After I wrote about Big Brother in less than glowing terms the other day, I found a post called, “The health plan of the future is easy to see“. The post is one in a series published by Deloitte.

Notice it doesn’t say, “The health insurance policy of the future is easy to see.” That’s because once Big Brother deemed health care a right, he effectively erased the line between health insurance and health care. And he obliterated it so effectively that Bill Copeland, the author of the post, doesn’t even point it out. No need. It’s simply a given now.

Copeland does go on, however, to point out a common-sense plan for health care that includes this, in part:

Members could book their appointment, review ratings posted by other patients and confirm pre-visit requirements and payment options in advance … Alerts – from a request to rate their provider to calendar reminders for follow ups and prescriptions – could all be built into this consumer platform … In this new operating model most health care providers would be responsible for managing their patient’s care needs and ensuring that the best possible outcome is achieved … [while patients would] hold the suppliers of the services accountable for cost, service and quality.

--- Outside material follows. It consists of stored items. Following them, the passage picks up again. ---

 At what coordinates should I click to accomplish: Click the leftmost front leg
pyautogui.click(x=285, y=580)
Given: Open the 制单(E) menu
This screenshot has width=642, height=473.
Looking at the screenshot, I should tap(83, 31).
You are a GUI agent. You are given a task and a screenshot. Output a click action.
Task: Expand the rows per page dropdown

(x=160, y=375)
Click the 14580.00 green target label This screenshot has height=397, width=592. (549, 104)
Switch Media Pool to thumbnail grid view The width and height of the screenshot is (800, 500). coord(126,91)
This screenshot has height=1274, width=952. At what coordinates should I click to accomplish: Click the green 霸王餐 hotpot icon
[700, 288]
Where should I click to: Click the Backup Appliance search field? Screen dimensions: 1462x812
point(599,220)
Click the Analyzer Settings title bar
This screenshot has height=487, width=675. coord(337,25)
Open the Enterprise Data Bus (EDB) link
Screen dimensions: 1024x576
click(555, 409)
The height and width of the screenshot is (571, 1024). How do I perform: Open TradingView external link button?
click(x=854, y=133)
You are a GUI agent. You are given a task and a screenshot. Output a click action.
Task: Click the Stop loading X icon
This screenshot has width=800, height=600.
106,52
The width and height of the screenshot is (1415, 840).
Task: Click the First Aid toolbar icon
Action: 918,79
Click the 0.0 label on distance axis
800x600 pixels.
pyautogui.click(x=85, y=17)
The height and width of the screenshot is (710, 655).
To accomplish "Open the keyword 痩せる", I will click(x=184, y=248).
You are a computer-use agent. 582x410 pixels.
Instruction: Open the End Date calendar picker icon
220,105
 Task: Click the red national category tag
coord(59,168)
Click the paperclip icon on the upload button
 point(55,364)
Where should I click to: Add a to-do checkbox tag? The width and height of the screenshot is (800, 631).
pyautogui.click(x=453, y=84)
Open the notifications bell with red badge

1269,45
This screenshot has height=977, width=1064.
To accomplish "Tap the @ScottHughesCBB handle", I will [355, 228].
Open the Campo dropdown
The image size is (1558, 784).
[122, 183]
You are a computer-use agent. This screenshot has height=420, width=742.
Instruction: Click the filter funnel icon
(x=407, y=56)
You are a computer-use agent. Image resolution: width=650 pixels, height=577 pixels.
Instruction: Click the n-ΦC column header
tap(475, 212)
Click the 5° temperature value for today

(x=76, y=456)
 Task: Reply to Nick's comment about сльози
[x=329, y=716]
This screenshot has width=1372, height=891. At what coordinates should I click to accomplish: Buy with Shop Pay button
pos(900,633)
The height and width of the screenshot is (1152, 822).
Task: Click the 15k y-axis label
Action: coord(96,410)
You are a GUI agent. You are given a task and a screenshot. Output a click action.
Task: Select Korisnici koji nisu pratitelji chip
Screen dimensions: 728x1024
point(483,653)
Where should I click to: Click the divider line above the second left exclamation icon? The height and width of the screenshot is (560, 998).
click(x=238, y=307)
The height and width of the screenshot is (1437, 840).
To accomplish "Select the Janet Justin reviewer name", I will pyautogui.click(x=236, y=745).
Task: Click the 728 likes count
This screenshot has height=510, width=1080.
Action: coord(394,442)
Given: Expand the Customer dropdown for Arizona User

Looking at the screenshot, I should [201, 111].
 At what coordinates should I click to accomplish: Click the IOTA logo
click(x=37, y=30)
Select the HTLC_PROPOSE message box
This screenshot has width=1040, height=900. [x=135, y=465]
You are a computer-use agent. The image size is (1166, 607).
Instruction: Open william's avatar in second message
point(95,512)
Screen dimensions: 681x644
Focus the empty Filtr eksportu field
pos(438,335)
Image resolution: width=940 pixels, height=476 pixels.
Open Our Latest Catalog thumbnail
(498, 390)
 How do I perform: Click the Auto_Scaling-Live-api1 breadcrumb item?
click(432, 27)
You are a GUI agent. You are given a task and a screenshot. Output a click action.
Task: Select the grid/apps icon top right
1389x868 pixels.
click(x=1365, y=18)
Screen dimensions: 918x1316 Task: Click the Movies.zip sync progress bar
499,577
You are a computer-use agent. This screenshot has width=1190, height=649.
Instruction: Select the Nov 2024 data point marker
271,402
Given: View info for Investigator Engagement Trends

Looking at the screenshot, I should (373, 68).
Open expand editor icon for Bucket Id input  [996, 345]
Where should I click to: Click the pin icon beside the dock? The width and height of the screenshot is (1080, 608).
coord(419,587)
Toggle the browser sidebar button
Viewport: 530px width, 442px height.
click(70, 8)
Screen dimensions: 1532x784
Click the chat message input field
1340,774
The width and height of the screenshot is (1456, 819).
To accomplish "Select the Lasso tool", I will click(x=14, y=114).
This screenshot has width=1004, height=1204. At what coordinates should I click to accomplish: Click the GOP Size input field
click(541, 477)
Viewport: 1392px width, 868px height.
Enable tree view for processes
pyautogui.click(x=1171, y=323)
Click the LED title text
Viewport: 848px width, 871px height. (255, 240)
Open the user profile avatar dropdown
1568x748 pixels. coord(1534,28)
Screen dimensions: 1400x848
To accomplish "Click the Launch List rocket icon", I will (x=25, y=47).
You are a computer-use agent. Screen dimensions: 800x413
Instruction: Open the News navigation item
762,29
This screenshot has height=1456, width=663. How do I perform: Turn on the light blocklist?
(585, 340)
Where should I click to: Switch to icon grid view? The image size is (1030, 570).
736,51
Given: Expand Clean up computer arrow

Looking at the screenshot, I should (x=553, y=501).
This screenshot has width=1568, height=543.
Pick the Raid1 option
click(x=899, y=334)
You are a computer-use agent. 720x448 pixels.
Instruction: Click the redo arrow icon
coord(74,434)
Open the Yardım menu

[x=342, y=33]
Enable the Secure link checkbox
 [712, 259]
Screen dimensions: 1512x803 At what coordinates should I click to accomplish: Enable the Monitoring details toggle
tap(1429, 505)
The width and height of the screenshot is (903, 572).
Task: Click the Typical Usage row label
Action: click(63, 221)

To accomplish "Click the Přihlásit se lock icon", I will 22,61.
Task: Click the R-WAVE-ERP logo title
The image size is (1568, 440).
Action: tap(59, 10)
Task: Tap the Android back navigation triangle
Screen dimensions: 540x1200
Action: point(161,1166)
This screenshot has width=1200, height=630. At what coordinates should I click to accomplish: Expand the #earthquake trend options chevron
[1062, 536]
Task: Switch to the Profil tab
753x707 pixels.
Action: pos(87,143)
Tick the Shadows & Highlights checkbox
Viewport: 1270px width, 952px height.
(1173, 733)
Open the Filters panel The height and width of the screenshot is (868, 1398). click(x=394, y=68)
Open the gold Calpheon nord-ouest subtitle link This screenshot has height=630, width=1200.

If this looks familiar, it’s because you’ve seen it before. It used to be called fee for service. Before that, it was called paying your own way. The laughably antiquated notion of paying your own way was based on … oh, geez, what was that called … it’s right on the tip of my … Oh, yeah! Supply and demand. The price of medical care was determined by a combination of the supply and the quality of the services that were available, weighed against consumer demand for those services.

Then Big Brother discovered three things: (1) He could seize control of the pie. (2) He could continue to promise slices to all of us, even after the pie was gone. (3) We’d never fail to believe his promises. So, here we are, trying to find our way back to the future of health care (not not health insurance) before Big Brother owns it all.

But even optimists like Bill Copeland remain skeptical:

I believe one barrier to this future state is that many health care market leaders and regulators are not ready to accept these new marketplace dynamics. But they may need to if they want to keep up. Otherwise someone else might do it for them.

That huge grin you see over in the corner isn’t the Cheshire Cat. It’s Big Brother. And he’s smiling leeringly because — in addition to your parent, your teacher, your banker, and the arbiter of fairness, equality, and social justice — he’s about to appoint himself your doctor.

The health plan of the future is easy to see, indeed. And it’s not pretty.